Aos poucos dias chegou uma carta, a conhecida cor de violeta exangue […] as mesmas palavras,
Foi grande imprudência visitá-lo, não voltará a acontecer, nunca mais nos tornaremos a ver, mas
acredite em mim, ficará para sempre na minha lembrança por muitos anos que viva, se as coisas
fossem diferentes, se eu fosse mais velha, se este braço sem remédio, sim, é verdade, fui
desenganada, o médico acabou por reconhecer que não tenho cura, […] meu amigo, não lhe digo que
se esqueça de mim, pelo contrário, peço-lhe que se lembre todos os dias, mas não me escreva, nunca
mais irei à posta-restante, e agora termino, acabo, disse tudo.

a
José Saramago, O ano da morte de Ricardo Reis, 21. ed., Lisboa, Editorial Caminho, 2013, pp. 409-410.

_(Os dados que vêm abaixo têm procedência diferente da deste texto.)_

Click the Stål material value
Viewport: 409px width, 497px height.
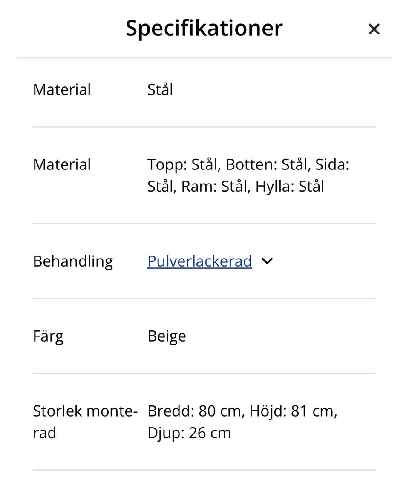point(160,90)
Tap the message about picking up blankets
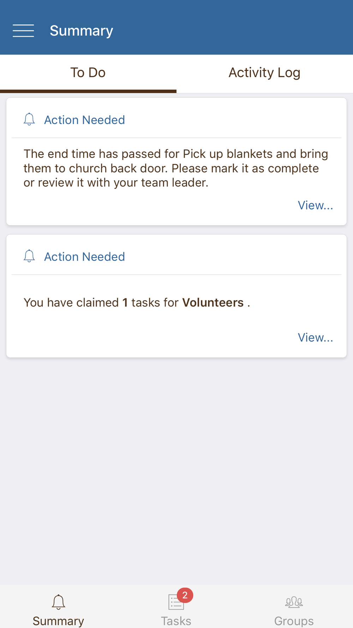Viewport: 353px width, 628px height. point(176,168)
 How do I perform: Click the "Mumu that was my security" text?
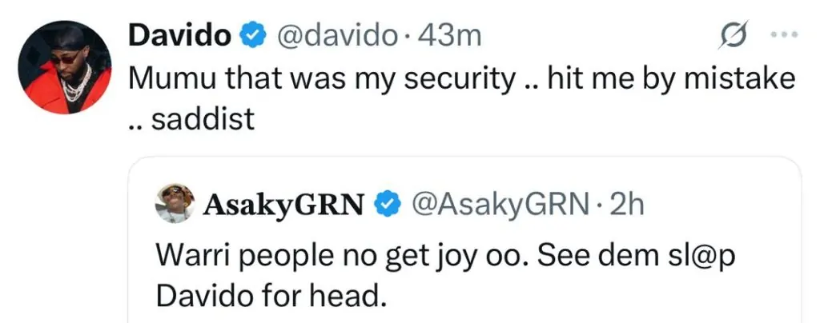[x=320, y=78]
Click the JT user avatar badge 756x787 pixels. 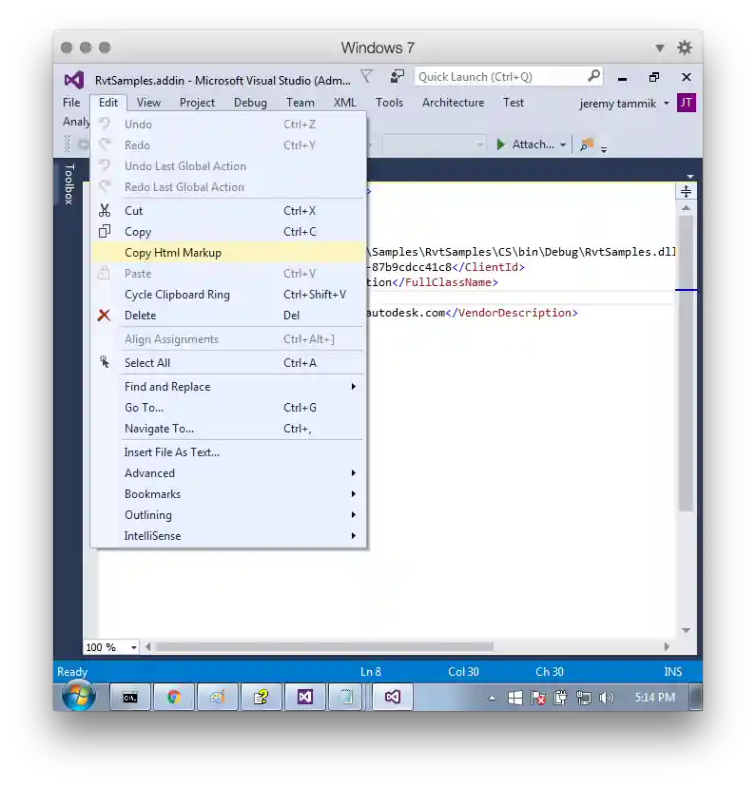pos(686,103)

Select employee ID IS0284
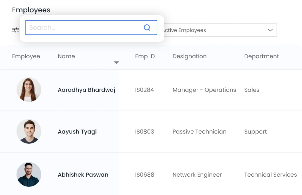click(144, 90)
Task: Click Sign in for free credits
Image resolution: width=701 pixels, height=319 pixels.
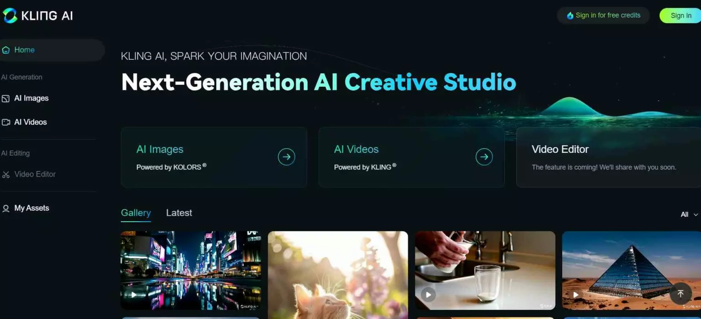Action: point(603,16)
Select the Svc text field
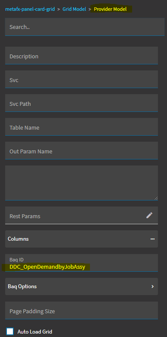Image resolution: width=167 pixels, height=337 pixels. [82, 79]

(27b) Também Reis acusa esta incapacidade de concretizar o amor e aceita passivamente a
impossibilidade do amor, selando o seu fim com uma ode:

A esta mesma hora, naquele segundo andar da Rua de Santa Catarina, Ricardo Reis tenta escrever um
poema a Marcenda, para que amanhã não se diga que Marcenda passou em vão, Saudoso já deste
verão que vejo, lágrimas para as flores dele emprego na lembrança invertida de quando hei de perdê-las,
esta ficará sendo a primeira parte da ode, até aqui ninguém adivinharia que de Marcenda se vai falar,
embora se saiba que muitas vezes começamos por falar de horizonte porque é o mais curto caminho
para chegar ao coração. Meia hora depois, ou uma hora, ou quantas, que o tempo, neste fazer de
versos, se detém ou precipita, ganhou forma e sentido o corpo intermédio, não é sequer o lamento
que parecera, apenas o sábio saber do que não tem remédio, […] E colho a rosa porque a sorte
manda. Marcenda, guardo-a, murche-se comigo antes que com a curva diurna da ampla terra.
Deitou-se Ricardo Reis vestido na cama, a mão esquerda pousada sobre a folha de papel, se
adormecido passasse do sono para a morte, julgariam que é o seu testamento, a última vontade, a
carta do adeus, e não poderiam saber o que seja, mesmo tendo-a lido, porque este nome de
Marcenda não o usam mulheres, são palavras doutro mundo, doutro lugar, femininos mas de raça
gerúndia, como Blimunda, por exemplo, que é nome à espera de mulher que o use, para Marcenda,
ao menos, já se encontrou, mas vive longe.

a
José Saramago, O ano da morte de Ricardo Reis, 21. ed., Lisboa, Editorial Caminho, 2013, pp. 492-493.